13. The process of claim 8 wherein said adsorbent has about two parts of bentonite for one part of activated carbon.

14. The process of claim 1 wherein said adsorbent material has cellulose acetate.

15. The process of claim 1 wherein said adsorbent material has β-cyclodextrin.

16. The process of claim 1 wherein said process includes a step of concentrating said extract forming a concentrated extract, wherein said concentrating step follows said step of separating said first tobacco containing material from said extract.

17. The process of claim 1 wherein said second tobacco containing material is said first tobacco residue.

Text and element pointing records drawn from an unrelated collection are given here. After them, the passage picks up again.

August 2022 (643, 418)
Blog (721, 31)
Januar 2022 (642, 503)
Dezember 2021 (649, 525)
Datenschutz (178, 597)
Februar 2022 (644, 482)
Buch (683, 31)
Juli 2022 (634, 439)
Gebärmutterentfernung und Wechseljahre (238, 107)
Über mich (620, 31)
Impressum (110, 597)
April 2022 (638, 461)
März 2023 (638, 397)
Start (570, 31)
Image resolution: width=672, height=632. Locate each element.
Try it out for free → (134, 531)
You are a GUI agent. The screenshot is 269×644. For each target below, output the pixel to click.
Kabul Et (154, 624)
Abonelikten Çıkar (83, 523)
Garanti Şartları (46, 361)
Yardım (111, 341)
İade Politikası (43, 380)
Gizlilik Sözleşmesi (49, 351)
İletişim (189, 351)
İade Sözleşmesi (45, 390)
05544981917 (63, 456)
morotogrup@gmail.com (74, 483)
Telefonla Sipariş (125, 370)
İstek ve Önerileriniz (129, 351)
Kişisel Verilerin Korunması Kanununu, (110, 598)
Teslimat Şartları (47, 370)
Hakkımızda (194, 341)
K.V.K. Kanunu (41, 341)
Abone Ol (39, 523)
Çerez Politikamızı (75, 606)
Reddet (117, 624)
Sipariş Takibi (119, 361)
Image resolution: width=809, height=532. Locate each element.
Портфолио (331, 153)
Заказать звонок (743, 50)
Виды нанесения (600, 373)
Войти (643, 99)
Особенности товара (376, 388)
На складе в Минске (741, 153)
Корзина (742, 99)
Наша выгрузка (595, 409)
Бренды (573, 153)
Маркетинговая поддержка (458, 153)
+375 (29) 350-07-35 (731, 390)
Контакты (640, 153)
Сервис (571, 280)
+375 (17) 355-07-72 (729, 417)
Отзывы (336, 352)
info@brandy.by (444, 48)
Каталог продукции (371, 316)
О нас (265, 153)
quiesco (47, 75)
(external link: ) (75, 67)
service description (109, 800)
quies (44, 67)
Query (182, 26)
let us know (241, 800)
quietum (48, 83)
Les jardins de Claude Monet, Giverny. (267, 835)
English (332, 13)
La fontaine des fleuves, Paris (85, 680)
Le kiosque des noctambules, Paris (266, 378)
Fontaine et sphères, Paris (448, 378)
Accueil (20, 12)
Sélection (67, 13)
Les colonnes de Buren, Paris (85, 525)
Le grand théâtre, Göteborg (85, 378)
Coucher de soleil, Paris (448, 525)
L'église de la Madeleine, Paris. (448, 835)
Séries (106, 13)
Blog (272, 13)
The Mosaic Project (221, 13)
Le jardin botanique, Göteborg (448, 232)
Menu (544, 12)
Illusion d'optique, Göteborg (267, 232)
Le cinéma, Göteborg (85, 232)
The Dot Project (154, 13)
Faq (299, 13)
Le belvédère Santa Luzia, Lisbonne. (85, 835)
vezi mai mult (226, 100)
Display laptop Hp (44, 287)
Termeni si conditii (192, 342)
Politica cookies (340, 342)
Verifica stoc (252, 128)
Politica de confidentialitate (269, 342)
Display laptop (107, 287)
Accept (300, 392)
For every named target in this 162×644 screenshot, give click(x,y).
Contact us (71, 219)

18. An adsorbent for selective removal of nitrogen containing compounds from an aqueous tobacco extract, wherein said adsorbent is selected from the group consisting of a bentonite and activated carbon material, cellulose acetate, β-cyclodextrin and combinations thereof.

19. The adsorbent of claim 18 wherein said bentonite and activated carbon material comprises bentonite and activated carbon in a ratio of about one part of bentonite to about one part of activated carbon.

20. The adsorbent of claim 18 wherein said bentonite and activated carbon material comprises bentonite and activated carbon in a ratio of about one part of bentonite to about two parts of activated carbon.

21. The adsorbent of claim 18 wherein said bentonite and activated carbon material comprises bentonite and activated carbon in a ratio of about one part of bentonite to about three parts of activated carbon.

22. The adsorbent of claim 18 wherein said bentonite and activated carbon material comprises bentonite and activated carbon in a ratio of about one part of bentonite to about four parts of activated carbon.

23. The adsorbent of claim 18 wherein said bentonite and activated carbon material comprises bentonite and activated carbon in a ratio of about two parts of bentonite to about one part of activated carbon.